"A minha cassação, lá atrás, foi política"

Em entrevista à Rádio Cidade esta semana, o ex-prefeito de Brusque, Ciro Marcial Roza (PSB), falou a respeito do processo de reanálise de suas contas nos anos de 2002/ 2007 e 2008. Para ele, a Câmara Municipal acertou ao decidir reenviar as mesmas para o Tribunal de Contas do Estado (TCE) rever os pareceres. Há duas semanas, o Legislativo atendeu à decisão da justiça, que mandou que as contas fossem analisadas novamente.

Na oportunidade, a defesa do ex-prefeito entrou com pedido na justiça para que os documentos retornassem para as comissões da Câmara. O motivo, segundo o advogado de Roza, Juarez Piva, era de que o processo tinha prescrito e a Câmara não se manifestara a respeito disso. Porém, o pedido no Judiciário foi negado. A decisão saiu após a própria Câmara ter aprovado o reenvio das contas às comissões, antes de ir para segunda votação na casa.

O ex-prefeito se disse despreocupado em tratar desse assunto. A questão, segundo ele, é meramente política, ou seja, de tirá-lo de disputas eleitorais.

“Essa é uma questão jurídica e quem está encarregado são os advogados. Cabe à justiça. Lá atrás, na pressa de querer me tornar inelegível, cometeram um monte de erros”, pontua Roza.
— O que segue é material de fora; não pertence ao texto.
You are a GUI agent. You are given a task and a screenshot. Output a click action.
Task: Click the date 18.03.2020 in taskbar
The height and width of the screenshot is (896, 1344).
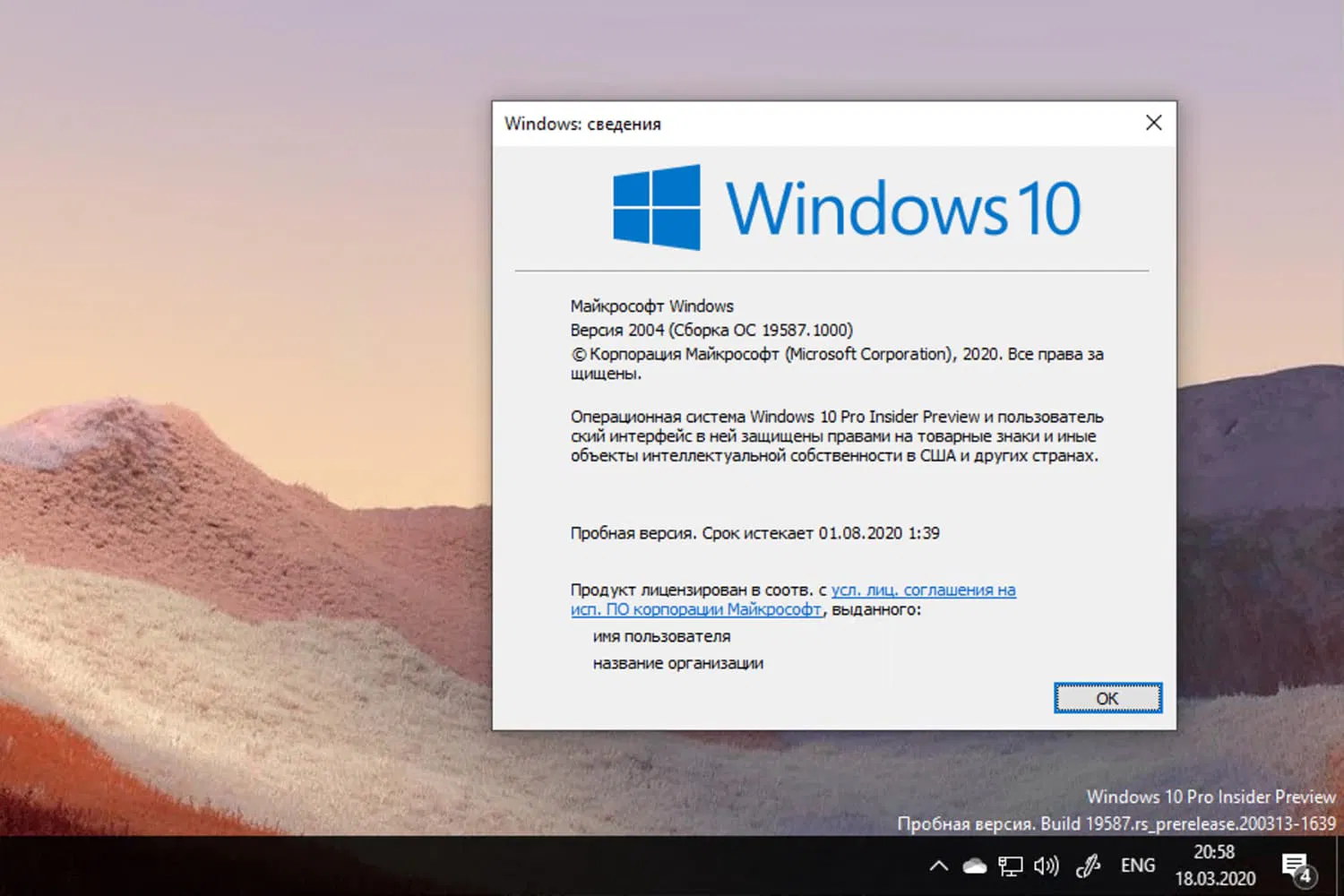tap(1214, 878)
Ele lembra que após a rejeição das mesmas em 2011, a defesa ingressou com recurso e teve ganho de causa em segunda instância. O Judiciário entendeu que houve cerceamento da defesa e não se respeitou o rito processual.

“Mas isso prescreveu ano passado. Porque ela foi transitada em julgado, porque a Câmara não recorreu. A Câmara teria que fazer um recurso para a terceira instância e deixou prescrever (...) Eles estavam julgando algo que não poderia ser mais julgado”, alega ele.

O ex-prefeito afirma que não tinha intenção de concorrer a nenhum cargo este ano, assim com em 2010 e 2012, oportunidades em que foi derrotado. No segundo caso, ele teve os votos invalidados pela Justiça Eleitoral.

Ele defende que os processos tenham prazo para tramitar em qualquer situação.

“Você deixa o cargo de prefeito, passam dez ou quinze anos e vão buscar algo que já prescreveu. (...) A minha cassação lá atrás foi política. Tanto é que teve um voto que mudou em cima da hora. A decisão da Câmara é política. Tanto que ganhei no Judiciário, que não tem decisão política”, prossegue.